About Us

We are an Anglo-Catholic parish in the Diocese of Southwell and Nottingham. We are under the extended episcopal care of the Bishop of Beverley. We a Church of The Society of SS Hilda and Wilfred.

Centred on the Sunday celebration of the Mass, we seek to be a centre of excellence of worship, fellowship and service to the praise of God. Mass is celebrated according to the Roman Rite.

For over sixty years our beautiful church has borne witness to the presence and glory of God to all who pass by. We are a growing congregation of families and friends who don't have all the answers to life's challenges, but try to place God in the midst of them and gain comfort and peace.

Formed from the Priory Church parish in 1953. The first service on this site was held in a wooden hut in 1954. It was replaced by a brick church hall in 1956.

This church, dedicated in 1967, on the Manton housing estate, was constructed the wrong way round liturgically, ie the altar is at the west end. It is an irregular shape with several sides and a curved rear wall to the chancel. Honey coloured bricks and wood panelling were used in the construction. The tall narrow windows fit between tall narrow brick columns - ten at the east end and three at the south side are in bright coloured abstract designs. There are also three plain glass windows on the south side.

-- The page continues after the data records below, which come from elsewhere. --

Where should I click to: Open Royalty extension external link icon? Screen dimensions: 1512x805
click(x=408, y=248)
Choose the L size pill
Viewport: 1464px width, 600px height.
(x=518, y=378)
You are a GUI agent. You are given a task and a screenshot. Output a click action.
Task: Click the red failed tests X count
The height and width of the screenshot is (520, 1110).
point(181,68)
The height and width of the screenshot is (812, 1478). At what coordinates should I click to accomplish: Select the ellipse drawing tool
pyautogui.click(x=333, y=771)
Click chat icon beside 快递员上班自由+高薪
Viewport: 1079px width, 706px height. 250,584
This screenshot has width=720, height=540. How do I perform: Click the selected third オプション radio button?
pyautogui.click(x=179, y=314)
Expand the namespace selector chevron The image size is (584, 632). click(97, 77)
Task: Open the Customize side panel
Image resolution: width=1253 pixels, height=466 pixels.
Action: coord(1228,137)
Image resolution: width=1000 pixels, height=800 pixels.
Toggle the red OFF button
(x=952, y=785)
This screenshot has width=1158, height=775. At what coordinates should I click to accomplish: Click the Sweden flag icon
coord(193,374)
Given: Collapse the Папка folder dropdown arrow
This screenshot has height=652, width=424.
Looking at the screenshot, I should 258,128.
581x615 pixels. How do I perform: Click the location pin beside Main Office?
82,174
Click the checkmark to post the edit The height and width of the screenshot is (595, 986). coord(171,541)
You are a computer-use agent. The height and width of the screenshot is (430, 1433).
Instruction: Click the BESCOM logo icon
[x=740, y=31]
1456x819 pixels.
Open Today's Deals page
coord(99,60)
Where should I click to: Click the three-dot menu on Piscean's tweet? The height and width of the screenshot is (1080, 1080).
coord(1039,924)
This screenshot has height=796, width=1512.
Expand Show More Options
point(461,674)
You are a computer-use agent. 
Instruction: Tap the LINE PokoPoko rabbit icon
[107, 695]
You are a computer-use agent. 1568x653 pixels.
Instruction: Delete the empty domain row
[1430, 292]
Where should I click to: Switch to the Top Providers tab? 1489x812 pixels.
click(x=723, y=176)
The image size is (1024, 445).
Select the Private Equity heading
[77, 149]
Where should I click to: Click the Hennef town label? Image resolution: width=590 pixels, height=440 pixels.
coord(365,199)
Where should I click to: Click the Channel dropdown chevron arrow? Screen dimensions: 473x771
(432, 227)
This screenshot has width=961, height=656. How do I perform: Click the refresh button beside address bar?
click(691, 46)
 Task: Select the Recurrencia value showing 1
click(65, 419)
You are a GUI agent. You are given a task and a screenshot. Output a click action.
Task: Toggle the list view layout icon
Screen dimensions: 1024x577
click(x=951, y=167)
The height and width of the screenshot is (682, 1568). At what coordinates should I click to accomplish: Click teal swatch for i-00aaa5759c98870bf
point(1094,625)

The church comprises nave, chancel/sanctuary, vestry, choir vestry and porch The latter has a long extended canopy ending in a high open tower with a louvred box on top containing recorded bells. It bears a white cross which should light up. Inside is a pine panel ceiling and a stone floor throughout. All the seating is on angled, open-backed pews. The chancel is one step up from the nave. The wooden altar stands on a dais. Behind it hangs a cross bearing a crowned figure of Christ; on the north wall is an aumbry.

On the south side is a fixed wooden pulpit. On the north side of the nave is a pipe organ with choir stalls in front of it. The wooden lectern and font are moveable. There is only one memorial, a small brass plaque for Canon Basil Howell, the first priest here.